Origin, Generation, and Destination Country Context: Employment Changes and Childbearing Among Female Immigrants and Their Descendants in the UK, France, and Germany
Júlia Mikolai, Hill Kulu, Isaure Delaporte, Chia Liu

TL;DR
This study explores how having children affects employment patterns of immigrant women and their descendants in the UK, France, and Germany.
Contribution
The study provides new insights into employment dynamics among immigrant mothers and their descendants across European countries.
Findings
Mothers are less likely to enter and more likely to exit employment compared to childless women across all groups.
Immigrants from European and Western countries are more likely to (re-)enter employment than those from non-European countries.
Descendants of immigrants have higher employment levels than their parents, but disparities with natives remain.
Abstract
This study investigates the link between childbearing and employment changes of female immigrants and their descendants in three European countries: the UK, France, and Germany.
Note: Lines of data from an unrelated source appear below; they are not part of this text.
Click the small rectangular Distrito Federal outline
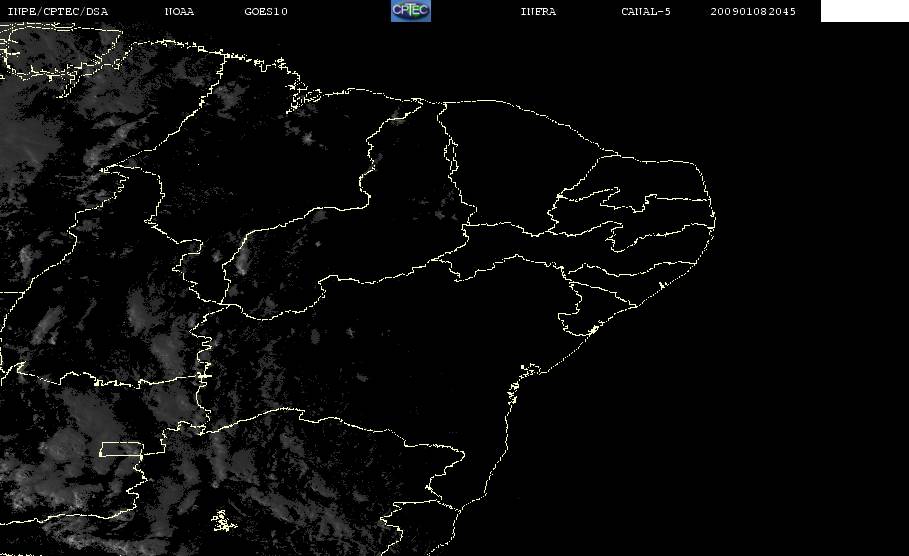909x556 pixels. click(x=121, y=449)
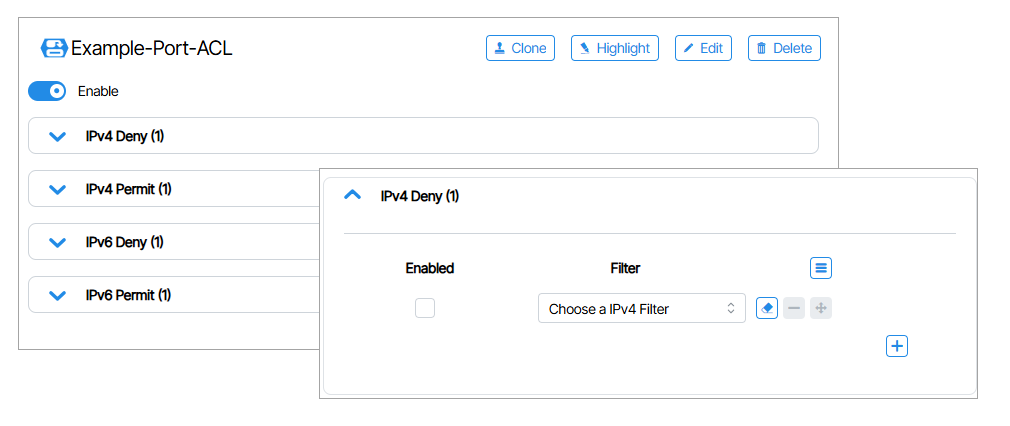Add a new row with the plus icon

pyautogui.click(x=897, y=346)
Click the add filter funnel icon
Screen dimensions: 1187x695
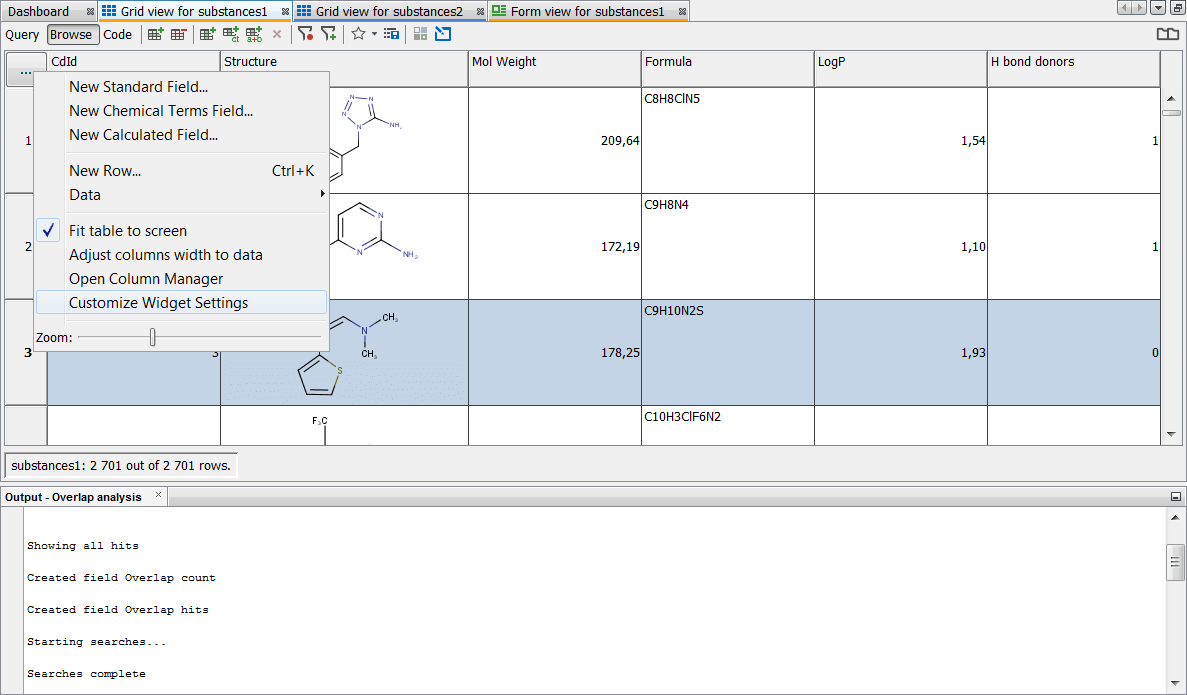pos(328,34)
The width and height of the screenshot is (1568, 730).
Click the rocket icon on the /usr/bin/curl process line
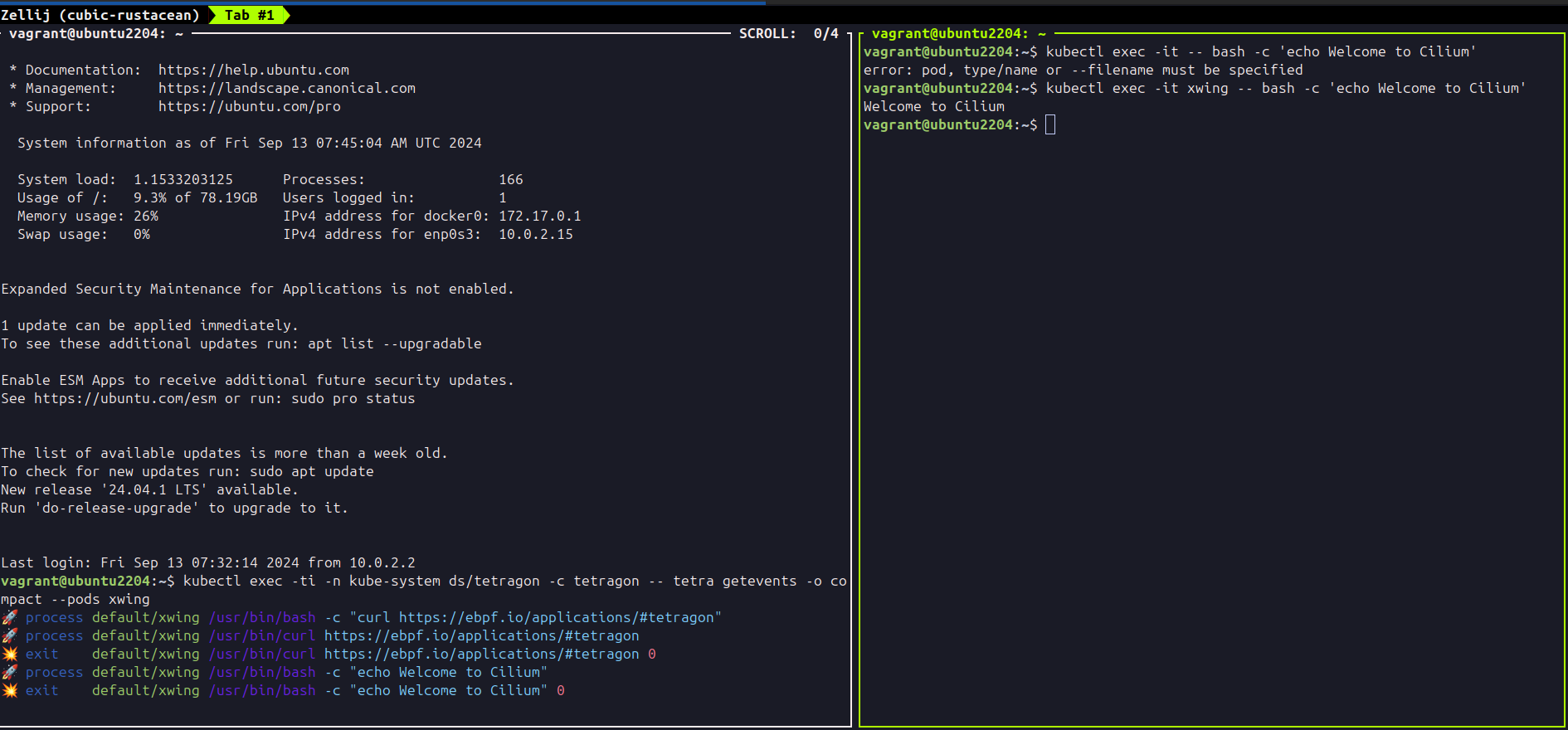click(x=10, y=635)
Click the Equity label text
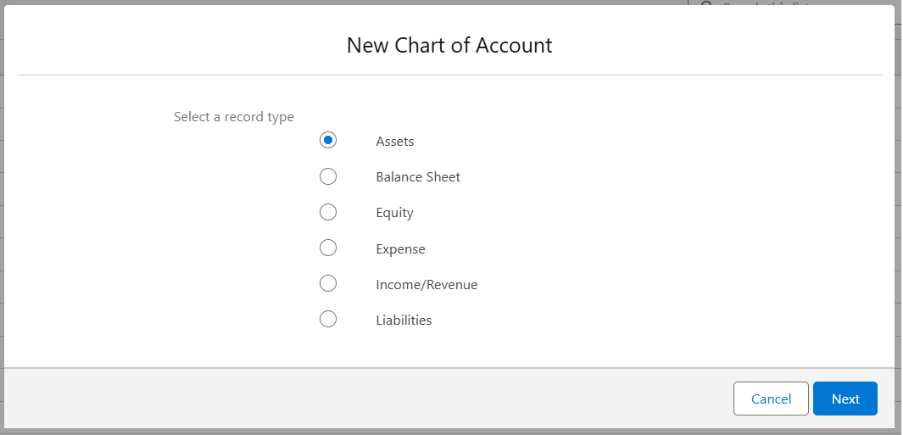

Although childbearing significantly influences female labour force participation, the interrelationship between fertility and employment changes among migrant populations is poorly understood. We use event history models to study employment entry and exit by migration background and parity. Mothers are less likely to enter and more likely to exit employment than childless women among native women, immigrants, and their descendants. The largest differences in employment entry and exit are observed between migrant origin groups and generations, and between destination countries. European and Western immigrants are more likely to (re-)enter and less likely to exit employment than those from non-European countries.…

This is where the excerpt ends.